START GIVEN PASSAGE

‘The Wild Pear Tree’ Film Review: Cannes Competition Ends With Exasperating, Talky Drama

Cannes 2018: Nuri Bilge Ceylan’s “Winter Sleep” won the Palme d’Or in 2014, but his new “The Wild Pear Tree” has plenty of the former’s verbose sprawl with little of its gravitas and heft

The Wild Pear Tree
Cannes Film Festival

Timing is a funny thing.

Take director Nuri Bilge Ceylan, whose latest film “The Wild Pear Tree” was the final film to screen in competition at the Cannes Film Festival on Friday night.

He took home the Palme d’Or with his previous work, 2014’s “Winter Sleep,” so you could hardly call his last trip to Cannes a failure. However, you could argue that that award winner — a searing indictment of male entitlement, ego and privilege — might have come out a few years too early.

The market will always be tough for verbose Turkish dramas that are more than three hours long, but you’d have to imagine that the many thematic overlaps between “Winter Sleep” and our ongoing cultural conversation might have pushed that talky drama a bit further into the spotlight.

Alas, that was not the case for “Winter Sleep” and will not be the case for “The Wild Pear Tree,” which has plenty of the former’s verbose sprawl with little of its gravitas and heft.

Like “Winter Sleep”, the narrative focuses on a flawed middle-aged man and his harmful impact on those around him, only this time the protagonist is one of the victims (as it were) and not the perpetrator.

END GIVEN PASSAGE

According to the film review, which earlier film won Nuri Bilge Ceylan the Palme d'Or? The rows that come next are separate material with no connection to the film review.

START EXERCISE DATA

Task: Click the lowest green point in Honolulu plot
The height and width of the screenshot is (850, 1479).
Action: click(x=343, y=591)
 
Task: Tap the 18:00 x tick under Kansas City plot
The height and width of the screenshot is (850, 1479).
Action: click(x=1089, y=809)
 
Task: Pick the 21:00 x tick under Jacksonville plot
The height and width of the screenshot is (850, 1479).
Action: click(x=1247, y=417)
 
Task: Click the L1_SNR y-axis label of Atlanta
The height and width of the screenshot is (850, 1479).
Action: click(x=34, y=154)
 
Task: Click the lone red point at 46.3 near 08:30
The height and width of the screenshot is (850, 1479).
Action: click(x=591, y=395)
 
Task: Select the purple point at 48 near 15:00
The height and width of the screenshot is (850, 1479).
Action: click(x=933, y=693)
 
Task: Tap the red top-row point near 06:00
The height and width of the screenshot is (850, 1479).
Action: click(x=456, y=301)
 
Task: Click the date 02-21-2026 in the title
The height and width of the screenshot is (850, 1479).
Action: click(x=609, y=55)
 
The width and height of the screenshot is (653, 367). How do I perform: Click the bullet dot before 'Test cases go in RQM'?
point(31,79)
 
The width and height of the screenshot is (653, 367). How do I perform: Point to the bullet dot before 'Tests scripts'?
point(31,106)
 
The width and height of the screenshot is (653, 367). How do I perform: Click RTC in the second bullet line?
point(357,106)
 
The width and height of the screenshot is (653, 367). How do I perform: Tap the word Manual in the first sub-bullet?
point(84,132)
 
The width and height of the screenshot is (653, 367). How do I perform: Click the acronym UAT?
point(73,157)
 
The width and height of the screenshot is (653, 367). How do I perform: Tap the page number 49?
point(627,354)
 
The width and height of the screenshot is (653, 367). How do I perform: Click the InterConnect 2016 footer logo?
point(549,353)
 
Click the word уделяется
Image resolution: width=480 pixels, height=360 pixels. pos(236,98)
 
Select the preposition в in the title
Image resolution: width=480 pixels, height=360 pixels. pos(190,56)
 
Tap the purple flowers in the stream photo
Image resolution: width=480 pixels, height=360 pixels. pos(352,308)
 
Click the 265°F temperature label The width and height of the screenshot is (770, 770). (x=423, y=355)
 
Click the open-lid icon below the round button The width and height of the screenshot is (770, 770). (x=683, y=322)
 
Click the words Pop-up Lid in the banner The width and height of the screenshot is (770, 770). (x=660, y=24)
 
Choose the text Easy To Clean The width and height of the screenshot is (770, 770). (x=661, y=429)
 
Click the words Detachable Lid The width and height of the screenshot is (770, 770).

END EXERCISE DATA

*THE ANSWER*. "Winter Sleep," from 2014.